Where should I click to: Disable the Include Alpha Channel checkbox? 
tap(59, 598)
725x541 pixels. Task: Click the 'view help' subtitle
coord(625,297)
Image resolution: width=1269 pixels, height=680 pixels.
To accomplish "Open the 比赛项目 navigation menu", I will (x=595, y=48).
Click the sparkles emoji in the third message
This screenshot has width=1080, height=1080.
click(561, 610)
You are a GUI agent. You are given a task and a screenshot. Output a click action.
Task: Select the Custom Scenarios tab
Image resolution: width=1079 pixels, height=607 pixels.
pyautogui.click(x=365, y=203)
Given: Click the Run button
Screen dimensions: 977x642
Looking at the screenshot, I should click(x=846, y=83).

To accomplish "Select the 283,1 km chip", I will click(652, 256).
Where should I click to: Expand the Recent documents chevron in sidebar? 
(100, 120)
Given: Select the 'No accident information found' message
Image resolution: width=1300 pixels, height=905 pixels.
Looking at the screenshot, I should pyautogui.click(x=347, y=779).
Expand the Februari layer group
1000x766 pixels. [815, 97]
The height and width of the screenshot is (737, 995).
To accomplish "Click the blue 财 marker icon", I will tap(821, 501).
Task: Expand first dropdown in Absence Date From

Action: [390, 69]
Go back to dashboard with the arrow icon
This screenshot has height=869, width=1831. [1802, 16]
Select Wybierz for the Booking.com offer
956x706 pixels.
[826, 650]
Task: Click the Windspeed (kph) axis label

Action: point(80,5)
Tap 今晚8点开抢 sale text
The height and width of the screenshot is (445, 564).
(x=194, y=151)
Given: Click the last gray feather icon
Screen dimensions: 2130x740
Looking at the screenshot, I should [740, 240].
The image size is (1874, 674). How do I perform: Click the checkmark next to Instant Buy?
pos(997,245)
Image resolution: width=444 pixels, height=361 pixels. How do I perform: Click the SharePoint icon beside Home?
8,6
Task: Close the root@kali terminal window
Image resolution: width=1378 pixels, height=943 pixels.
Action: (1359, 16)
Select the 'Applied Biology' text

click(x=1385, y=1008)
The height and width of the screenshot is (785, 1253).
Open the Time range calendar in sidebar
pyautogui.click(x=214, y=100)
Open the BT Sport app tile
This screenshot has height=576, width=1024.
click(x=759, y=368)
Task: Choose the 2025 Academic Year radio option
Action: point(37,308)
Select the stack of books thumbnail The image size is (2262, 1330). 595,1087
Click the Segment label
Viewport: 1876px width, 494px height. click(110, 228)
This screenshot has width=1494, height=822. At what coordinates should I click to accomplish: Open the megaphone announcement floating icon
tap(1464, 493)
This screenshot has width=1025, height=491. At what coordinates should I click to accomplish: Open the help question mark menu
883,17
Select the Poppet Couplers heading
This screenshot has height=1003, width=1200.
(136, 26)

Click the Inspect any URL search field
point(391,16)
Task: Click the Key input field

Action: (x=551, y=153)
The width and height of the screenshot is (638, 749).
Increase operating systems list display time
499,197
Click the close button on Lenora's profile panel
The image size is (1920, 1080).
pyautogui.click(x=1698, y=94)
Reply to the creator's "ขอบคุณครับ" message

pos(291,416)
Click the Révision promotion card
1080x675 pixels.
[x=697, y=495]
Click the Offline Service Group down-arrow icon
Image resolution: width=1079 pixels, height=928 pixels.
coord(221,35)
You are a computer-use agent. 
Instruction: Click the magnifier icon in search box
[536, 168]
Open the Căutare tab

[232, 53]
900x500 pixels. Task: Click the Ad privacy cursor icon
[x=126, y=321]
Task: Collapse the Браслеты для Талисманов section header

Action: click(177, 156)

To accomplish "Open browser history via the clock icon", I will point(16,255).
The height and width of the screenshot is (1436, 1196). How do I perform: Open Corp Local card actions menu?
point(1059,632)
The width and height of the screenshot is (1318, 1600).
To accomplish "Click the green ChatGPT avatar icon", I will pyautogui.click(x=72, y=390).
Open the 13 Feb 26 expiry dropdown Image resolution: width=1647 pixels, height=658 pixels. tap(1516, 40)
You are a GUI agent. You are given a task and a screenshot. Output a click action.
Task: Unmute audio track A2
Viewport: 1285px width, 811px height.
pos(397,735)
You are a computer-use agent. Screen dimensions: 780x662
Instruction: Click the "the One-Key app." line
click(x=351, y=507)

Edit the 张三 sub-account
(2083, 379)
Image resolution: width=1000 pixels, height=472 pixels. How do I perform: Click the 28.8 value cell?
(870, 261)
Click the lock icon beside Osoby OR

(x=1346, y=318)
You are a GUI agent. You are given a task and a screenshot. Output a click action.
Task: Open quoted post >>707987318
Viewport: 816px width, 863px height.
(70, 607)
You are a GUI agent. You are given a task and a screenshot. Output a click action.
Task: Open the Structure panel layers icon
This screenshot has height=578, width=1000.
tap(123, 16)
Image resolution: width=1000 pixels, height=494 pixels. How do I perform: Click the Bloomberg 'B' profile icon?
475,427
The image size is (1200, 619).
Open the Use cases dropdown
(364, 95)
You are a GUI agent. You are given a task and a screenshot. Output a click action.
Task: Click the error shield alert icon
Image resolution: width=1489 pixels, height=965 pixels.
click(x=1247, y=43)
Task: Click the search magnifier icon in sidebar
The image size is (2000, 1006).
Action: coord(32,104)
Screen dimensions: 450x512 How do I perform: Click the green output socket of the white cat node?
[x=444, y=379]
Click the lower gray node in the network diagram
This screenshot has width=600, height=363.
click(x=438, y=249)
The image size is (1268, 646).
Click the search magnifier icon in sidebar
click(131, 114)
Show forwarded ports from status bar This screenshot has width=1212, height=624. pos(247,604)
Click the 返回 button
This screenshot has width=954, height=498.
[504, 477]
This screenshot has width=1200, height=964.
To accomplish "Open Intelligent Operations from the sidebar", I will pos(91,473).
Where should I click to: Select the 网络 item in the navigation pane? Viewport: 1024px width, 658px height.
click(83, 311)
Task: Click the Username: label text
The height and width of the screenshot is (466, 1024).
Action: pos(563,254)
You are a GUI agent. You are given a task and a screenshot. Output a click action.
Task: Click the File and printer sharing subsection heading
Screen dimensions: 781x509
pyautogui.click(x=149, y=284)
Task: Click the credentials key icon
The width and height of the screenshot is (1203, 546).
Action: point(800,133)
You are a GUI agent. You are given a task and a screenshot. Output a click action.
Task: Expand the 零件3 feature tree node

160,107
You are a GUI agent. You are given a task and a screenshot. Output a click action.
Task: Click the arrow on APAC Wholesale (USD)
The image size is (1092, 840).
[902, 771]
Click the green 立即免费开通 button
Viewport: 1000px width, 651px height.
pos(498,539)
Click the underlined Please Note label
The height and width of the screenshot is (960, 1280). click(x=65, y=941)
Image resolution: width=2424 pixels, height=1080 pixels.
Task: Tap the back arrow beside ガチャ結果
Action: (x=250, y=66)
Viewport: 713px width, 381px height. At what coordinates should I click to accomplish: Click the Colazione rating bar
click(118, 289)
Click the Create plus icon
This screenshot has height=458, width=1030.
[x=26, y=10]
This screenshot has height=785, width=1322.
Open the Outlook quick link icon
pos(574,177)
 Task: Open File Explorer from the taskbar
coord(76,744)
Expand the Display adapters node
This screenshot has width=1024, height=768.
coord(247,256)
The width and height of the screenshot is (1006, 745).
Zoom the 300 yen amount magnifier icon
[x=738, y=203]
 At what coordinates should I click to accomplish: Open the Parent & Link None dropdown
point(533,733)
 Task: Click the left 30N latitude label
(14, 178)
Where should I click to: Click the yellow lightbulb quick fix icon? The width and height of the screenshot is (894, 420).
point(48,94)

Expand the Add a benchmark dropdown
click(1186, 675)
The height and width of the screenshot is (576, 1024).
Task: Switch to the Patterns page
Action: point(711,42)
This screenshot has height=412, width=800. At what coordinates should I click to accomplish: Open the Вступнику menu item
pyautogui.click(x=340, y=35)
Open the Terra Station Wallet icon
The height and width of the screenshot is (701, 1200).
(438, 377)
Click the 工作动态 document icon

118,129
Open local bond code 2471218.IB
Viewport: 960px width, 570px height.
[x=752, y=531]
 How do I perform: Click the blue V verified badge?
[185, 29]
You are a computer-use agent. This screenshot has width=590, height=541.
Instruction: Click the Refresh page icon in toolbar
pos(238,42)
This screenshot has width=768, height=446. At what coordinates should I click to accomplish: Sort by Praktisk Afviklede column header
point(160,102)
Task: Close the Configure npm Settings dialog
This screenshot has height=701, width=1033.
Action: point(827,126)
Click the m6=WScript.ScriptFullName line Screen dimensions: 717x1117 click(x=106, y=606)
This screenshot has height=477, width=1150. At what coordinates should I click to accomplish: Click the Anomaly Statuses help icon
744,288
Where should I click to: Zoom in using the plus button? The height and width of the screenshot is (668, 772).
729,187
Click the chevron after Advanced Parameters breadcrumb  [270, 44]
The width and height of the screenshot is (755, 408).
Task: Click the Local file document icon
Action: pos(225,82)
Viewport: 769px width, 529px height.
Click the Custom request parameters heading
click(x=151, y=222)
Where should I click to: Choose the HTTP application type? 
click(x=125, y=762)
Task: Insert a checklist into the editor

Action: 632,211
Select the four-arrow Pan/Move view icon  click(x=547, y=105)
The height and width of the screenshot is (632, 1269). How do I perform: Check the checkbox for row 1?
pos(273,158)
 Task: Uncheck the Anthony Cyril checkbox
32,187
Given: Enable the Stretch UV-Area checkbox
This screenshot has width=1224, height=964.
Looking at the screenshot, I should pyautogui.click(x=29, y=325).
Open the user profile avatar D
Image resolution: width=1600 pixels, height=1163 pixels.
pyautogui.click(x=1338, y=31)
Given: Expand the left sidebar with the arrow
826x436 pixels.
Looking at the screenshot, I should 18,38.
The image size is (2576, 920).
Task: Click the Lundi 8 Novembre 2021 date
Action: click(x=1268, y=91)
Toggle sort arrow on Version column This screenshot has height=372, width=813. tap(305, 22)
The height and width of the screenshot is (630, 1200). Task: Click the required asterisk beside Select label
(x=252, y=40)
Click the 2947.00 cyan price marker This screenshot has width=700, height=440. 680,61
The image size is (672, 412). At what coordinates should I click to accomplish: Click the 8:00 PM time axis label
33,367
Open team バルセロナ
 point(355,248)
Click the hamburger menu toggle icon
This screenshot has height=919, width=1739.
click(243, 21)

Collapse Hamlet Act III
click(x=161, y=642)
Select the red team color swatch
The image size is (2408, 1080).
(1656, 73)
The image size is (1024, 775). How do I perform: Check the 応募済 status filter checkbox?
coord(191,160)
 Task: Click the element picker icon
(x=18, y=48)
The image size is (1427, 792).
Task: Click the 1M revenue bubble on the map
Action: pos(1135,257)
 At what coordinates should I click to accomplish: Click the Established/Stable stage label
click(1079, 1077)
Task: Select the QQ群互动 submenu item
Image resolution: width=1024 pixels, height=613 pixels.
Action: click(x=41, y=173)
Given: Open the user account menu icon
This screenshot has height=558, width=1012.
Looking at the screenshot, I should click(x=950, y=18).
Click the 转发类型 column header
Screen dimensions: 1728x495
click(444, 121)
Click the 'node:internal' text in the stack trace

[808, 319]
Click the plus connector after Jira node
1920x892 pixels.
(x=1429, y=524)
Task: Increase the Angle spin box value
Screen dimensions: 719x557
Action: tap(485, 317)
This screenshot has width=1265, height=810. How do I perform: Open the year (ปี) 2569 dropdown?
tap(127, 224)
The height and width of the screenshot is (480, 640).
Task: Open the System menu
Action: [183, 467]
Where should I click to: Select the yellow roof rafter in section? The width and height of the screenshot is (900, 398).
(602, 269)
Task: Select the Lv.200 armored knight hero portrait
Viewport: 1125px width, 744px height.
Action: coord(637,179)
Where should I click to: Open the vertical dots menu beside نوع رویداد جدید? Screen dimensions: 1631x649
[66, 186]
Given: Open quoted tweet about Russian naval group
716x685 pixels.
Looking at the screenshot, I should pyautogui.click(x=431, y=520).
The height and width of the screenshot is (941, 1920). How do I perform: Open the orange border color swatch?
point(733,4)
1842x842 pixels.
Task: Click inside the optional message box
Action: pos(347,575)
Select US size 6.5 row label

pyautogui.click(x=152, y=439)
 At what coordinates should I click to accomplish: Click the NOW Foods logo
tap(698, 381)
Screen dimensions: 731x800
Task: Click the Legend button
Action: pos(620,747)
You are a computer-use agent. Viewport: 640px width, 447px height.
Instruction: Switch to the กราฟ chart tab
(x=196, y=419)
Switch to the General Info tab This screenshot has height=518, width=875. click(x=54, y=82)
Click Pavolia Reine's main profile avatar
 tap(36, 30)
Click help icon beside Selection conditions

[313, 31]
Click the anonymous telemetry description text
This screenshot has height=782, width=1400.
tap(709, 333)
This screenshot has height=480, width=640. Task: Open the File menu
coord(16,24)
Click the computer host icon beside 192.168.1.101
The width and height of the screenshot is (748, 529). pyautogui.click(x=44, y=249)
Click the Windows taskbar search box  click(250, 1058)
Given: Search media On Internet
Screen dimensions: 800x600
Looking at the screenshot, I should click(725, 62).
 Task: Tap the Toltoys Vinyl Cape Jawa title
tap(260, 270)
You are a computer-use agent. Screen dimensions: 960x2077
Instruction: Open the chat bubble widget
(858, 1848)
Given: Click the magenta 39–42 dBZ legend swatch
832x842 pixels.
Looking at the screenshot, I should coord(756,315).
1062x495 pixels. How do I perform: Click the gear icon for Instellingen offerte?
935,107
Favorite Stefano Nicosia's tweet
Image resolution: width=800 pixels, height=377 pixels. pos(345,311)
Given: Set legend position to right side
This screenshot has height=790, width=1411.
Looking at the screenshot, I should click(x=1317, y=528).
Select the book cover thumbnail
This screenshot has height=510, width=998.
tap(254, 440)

**REQUIREMENT**
Among the records above, which lines hold the word "panel"? Copy each one.

**ANSWER TO THE EXERCISE**
Click the close button on Lenora's profile panel
Task: Open the Structure panel layers icon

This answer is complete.